** begin **

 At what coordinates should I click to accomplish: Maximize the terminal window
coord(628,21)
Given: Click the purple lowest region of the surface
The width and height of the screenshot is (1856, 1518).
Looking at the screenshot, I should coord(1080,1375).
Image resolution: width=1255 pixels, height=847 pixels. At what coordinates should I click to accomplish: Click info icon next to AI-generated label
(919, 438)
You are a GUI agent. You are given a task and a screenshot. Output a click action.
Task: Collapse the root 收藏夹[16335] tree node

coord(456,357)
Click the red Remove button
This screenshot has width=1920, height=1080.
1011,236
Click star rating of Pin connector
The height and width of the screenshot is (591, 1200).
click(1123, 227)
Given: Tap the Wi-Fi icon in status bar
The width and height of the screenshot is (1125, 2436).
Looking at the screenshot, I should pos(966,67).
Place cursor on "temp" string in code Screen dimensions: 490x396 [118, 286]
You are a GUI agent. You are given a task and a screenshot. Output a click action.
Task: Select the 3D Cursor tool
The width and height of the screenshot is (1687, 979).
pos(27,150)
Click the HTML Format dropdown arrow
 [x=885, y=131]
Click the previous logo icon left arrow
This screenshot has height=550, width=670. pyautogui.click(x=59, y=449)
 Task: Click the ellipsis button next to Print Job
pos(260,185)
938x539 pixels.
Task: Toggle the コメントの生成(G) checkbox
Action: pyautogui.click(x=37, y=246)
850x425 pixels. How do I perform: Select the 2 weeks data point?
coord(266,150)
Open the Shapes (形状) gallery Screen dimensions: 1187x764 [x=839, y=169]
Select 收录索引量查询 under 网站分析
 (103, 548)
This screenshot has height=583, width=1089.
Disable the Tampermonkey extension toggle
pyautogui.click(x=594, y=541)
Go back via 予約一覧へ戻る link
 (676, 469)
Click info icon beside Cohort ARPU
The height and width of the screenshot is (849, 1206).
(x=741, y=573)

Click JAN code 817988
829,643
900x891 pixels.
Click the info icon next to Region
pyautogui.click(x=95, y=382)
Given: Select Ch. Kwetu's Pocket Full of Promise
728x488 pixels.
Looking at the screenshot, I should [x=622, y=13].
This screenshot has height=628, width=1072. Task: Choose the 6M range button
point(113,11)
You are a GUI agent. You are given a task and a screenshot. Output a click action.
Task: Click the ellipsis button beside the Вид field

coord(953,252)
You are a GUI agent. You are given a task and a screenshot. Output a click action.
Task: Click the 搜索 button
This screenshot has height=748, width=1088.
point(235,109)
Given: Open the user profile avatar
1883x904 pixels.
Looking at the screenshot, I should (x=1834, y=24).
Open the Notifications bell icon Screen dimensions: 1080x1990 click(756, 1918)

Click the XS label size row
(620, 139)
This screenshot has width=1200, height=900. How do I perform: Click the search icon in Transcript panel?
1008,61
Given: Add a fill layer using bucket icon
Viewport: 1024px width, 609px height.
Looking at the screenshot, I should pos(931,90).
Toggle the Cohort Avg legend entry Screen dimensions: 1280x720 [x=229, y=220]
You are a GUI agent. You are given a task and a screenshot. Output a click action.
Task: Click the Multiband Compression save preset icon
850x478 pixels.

** end **

Reproduce verbatim the portion of the records that opens with the line containing "850x425 pixels. How" and closes with the line containing "pyautogui.click(x=594, y=541)", including both of those lines.

Complete answer:
850x425 pixels. How do I perform: Select the 2 weeks data point?
coord(266,150)
Open the Shapes (形状) gallery Screen dimensions: 1187x764 [x=839, y=169]
Select 收录索引量查询 under 网站分析
 (103, 548)
This screenshot has height=583, width=1089.
Disable the Tampermonkey extension toggle
pyautogui.click(x=594, y=541)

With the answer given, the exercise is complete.